• Stored data
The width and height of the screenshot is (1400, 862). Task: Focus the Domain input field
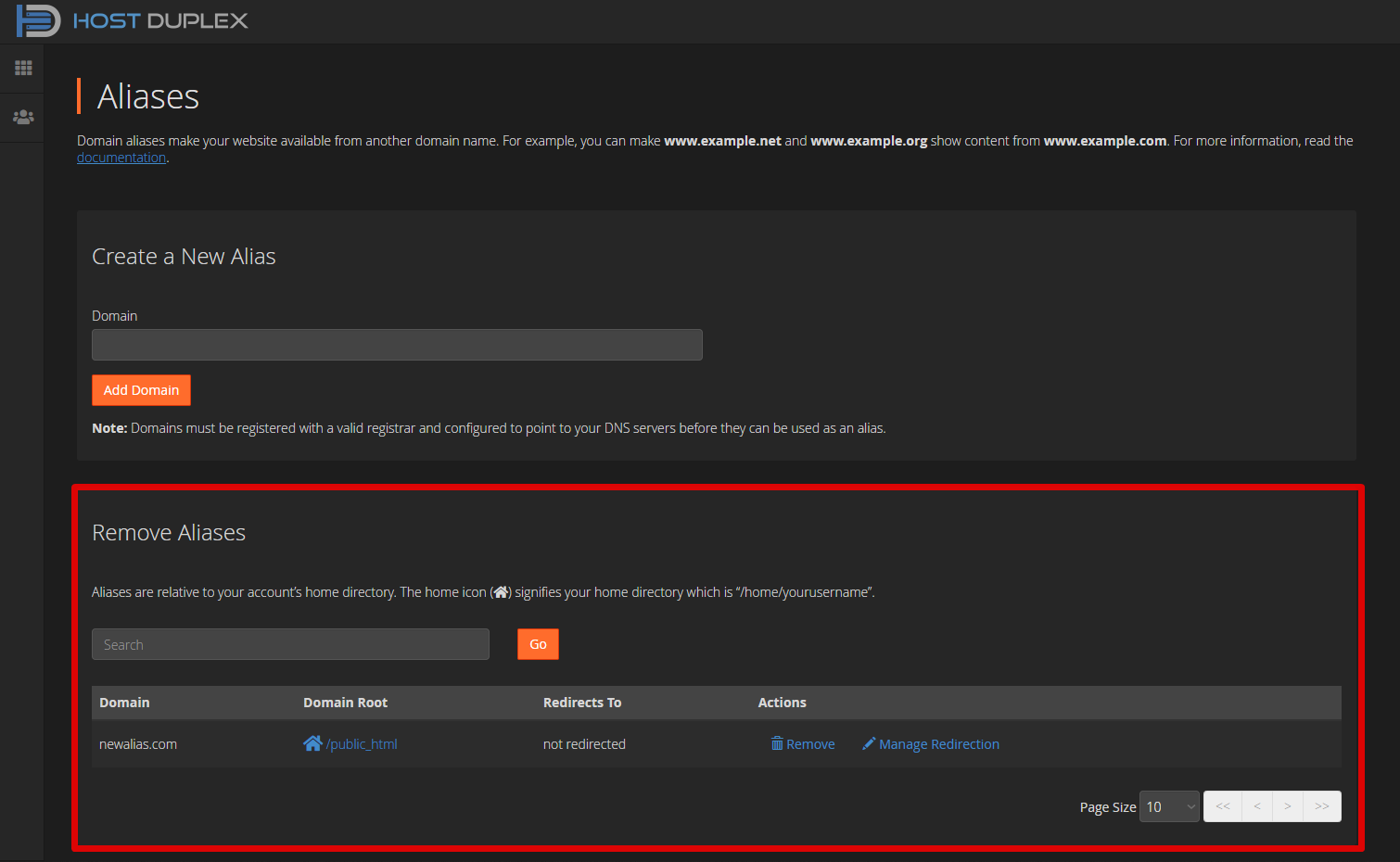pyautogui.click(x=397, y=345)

==

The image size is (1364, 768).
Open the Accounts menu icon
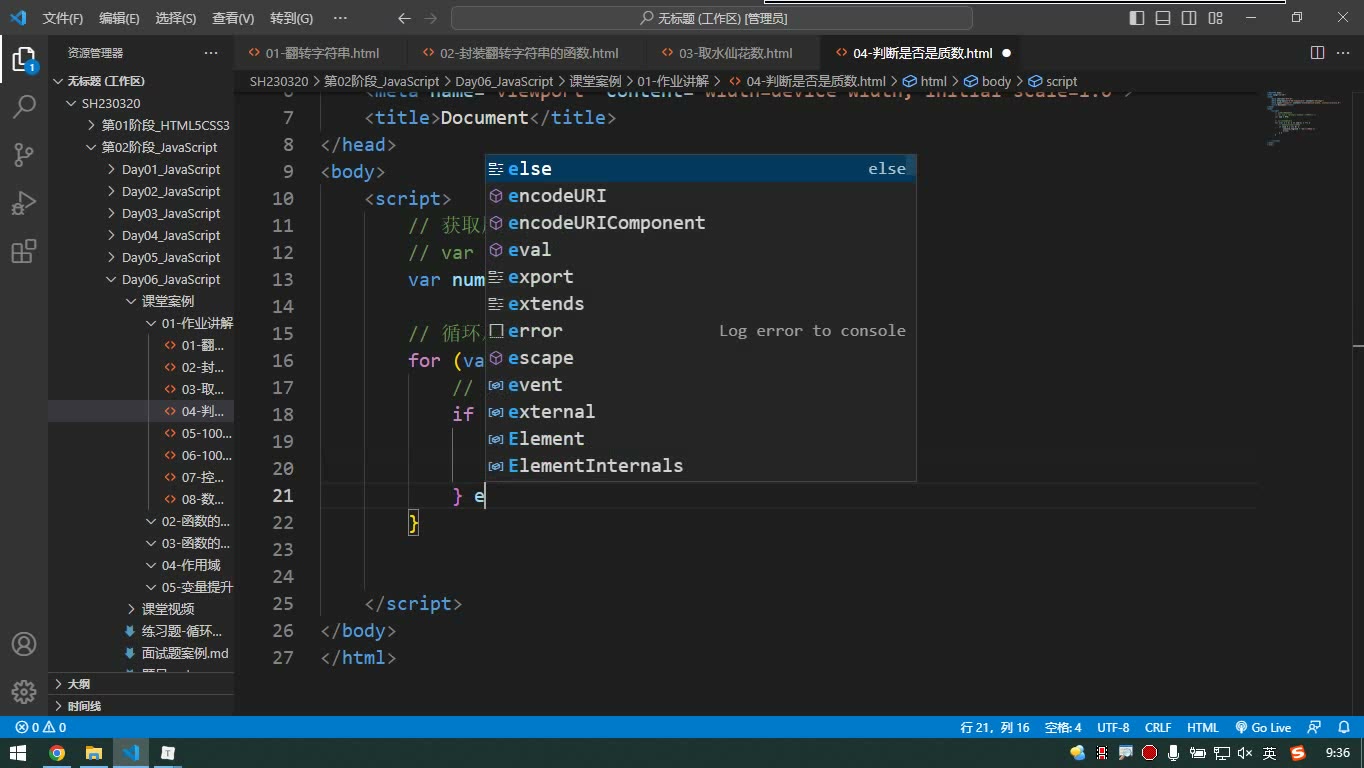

...

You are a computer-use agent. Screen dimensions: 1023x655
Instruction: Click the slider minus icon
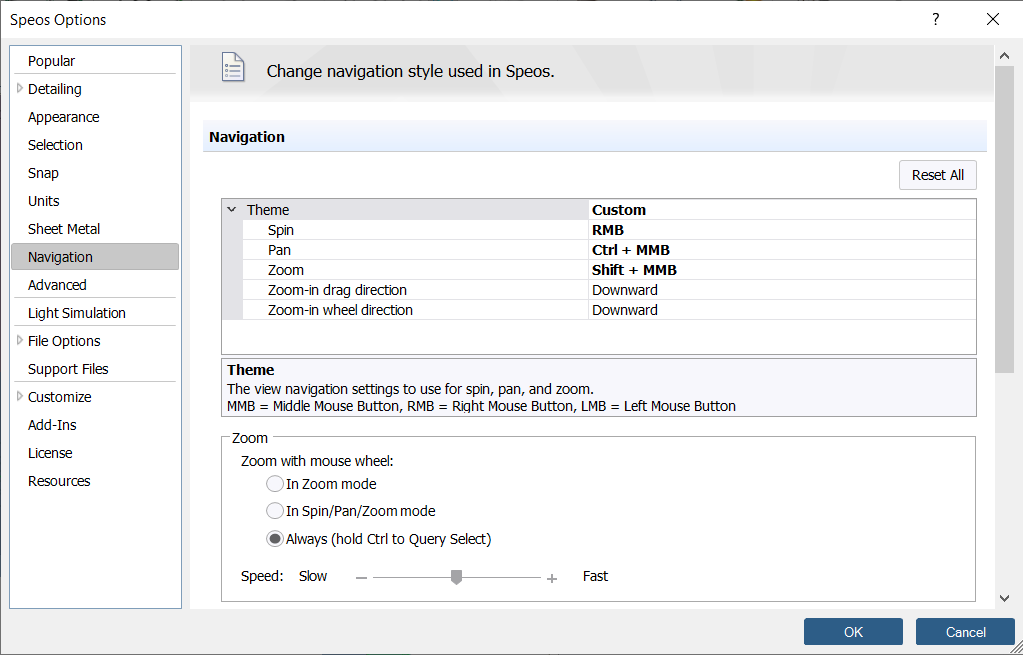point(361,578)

• Exercise brief
Only the lines above from the line containing "The image size is (1364, 768)." through the line containing "Open the Accounts menu icon" should be retyped, exactly and with both ends included.

• Your solution
The image size is (1364, 768).
Open the Accounts menu icon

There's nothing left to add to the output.